A viable  alternative is for patients to be admitted to and discharged from a dedicated day surgery ward, with surgery undertaken in the main theatre suite. This arrangement may be more flexible for complex surgery and avoids duplicating theatre skills and equipment. Day surgery patients should be prioritised as first on the main theatre list to allow recovery time for successful day surgery discharge.5,9

C Moderate

Daycase patients should only be channelled through inpatient wards in exceptional circumstances, as this greatly increases their chances of an unnecessary overnight stay.37

C Moderate

The day surgery unit should have no capacity to accept inpatient or emergency patients who are not on a planned day surgery pathway.5,9

C Strong

Adequate time and facilities should be provided within the day surgery unit to enable the multidisciplinary day surgery clinical team to undertake all aspects of the admission process, including clinical examination, further discussion about the procedure and delivery of information while maintaining patient dignity and privacy.12,33,34

C Strong

The minimum operating facility required is a dedicated operating session in a properly equipped operating theatre to the same standards as an inpatient theatre.12,34

C Moderate

Secure storage for patients’ belongings, clothes and medications should be available while they undergo their surgery.34

C Moderate

Waiting areas should be available for parents and carers who are providing support to patients immediately after surgery.12,33,34

C Moderate

Children should be separated from and not cared for directly alongside adults throughout the patient pathway, including reception and recovery areas.
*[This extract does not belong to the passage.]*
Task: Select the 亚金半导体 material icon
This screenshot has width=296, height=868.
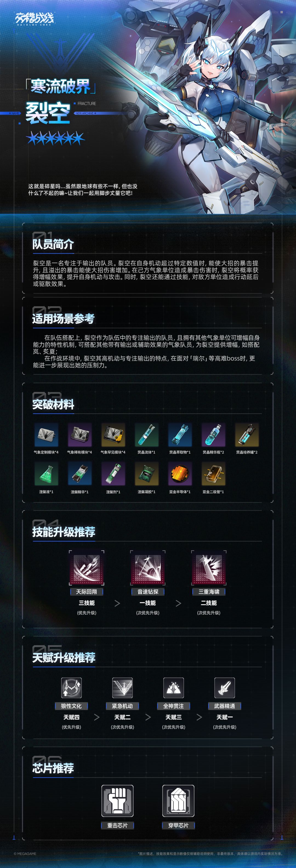Action: pyautogui.click(x=180, y=473)
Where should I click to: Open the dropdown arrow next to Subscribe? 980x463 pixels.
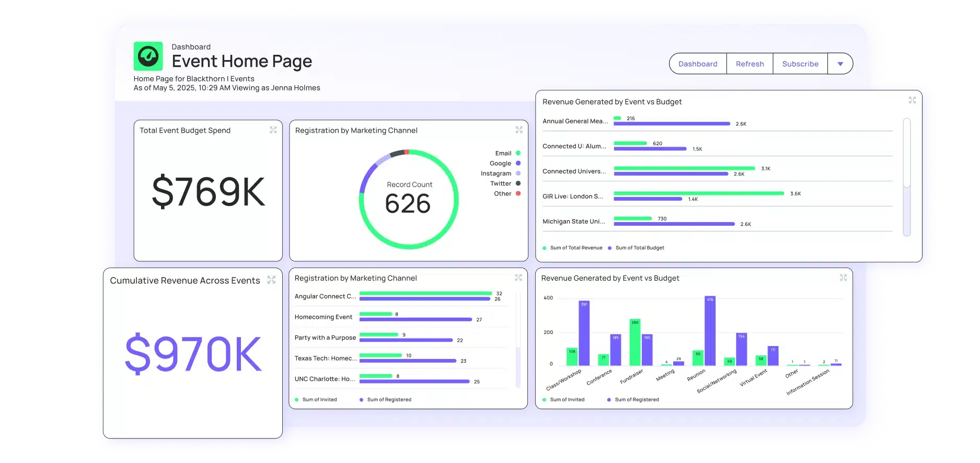click(x=840, y=64)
Where complete separation is not possible, the use of screens or curtains, while not ideal, may provide a solution.32,33

C Moderate

Dedicated second-stage recovery (which is usually the day surgery ward) should be provided separately from inpatient ward areas. Ideally, this area should have a single-sex set-up with respect for gender identity.38

C Moderate

The day surgery ward should provide essential, close and continued supervision of all patients, who should be visible to the nursing staff while maintaining privacy and dignity.

C Moderate

The day surgery ward should have the facility to provide drinks and snacks after surgery.34

C Moderate



Equipment to allow full individualised preoperative assessment for day surgery patients should be available, including a 12-lead ECG machine, a sphygmomanometer for blood pressure, weighing scales and equipment for taking blood samples to the same standard as for inpatient preoperative assessment.12,17

C Strong

Theatre and anaesthetic-related equipment should always be equivalent to that provided for inpatient surgery. It should be regularly maintained and where possible standardised across all theatre suites within a hospital.12,34

C Strong

Full resuscitation equipment and drugs should be provided as outlined by the Resuscitation Council UK and local policy. A cardiac arrest trolley and defibrillator should be provided in the first-stage recovery area.12,34

C Strong

The use of operating trolleys for the entire patient pathway should be considered to maximise efficiency and reduce manual handling. No beds should be present on the day surgery ward.5,9,15

C Moderate

The recommended Association of Anaesthetist standards of anaesthetic monitoring should be met for every patient.39

C Strong

Peripheral nerve blocks or short-acting spinal anaesthesia often provide excellent conditions for day surgery. Equipment to facilitate these techniques such as nerve stimulators, ultrasound machines, NRFit spinal needles and syringes should be available.5,12

C Strong

Short-acting anaesthetic drugs and appropriate equipment to facilitate their delivery should be available to day surgery units. Total intravenous anaesthesia with appropriate depth of anaesthesia monitoring is effective in reducing postoperative nausea and vomiting. Equipment for its use should be available in day surgery theatres.26,37,40

C Strong

Each day surgery unit should have a fully equipped recovery area, staffed by recovery personnel trained to defined standards.12,37,41

C Strong

Support services


Preoperative assessment services if provided within the day surgery unit should have support from investigation laboratories or clinical testing services to support diagnosis for risk assessment and optimisation of patients. This will allow day surgery selection to be maximised for high-risk patients.12,17

C Strong

Access for preoperative assessment staff to multidisciplinary teams support from other physicians, medical specialists, anaesthetists, surgeons and pain management teams should be available.12

C Strong

If day surgery does not have preoperative assessment within the unit, there must be an appropriate preoperative assessment service to support effective day surgery patient selection and preparation.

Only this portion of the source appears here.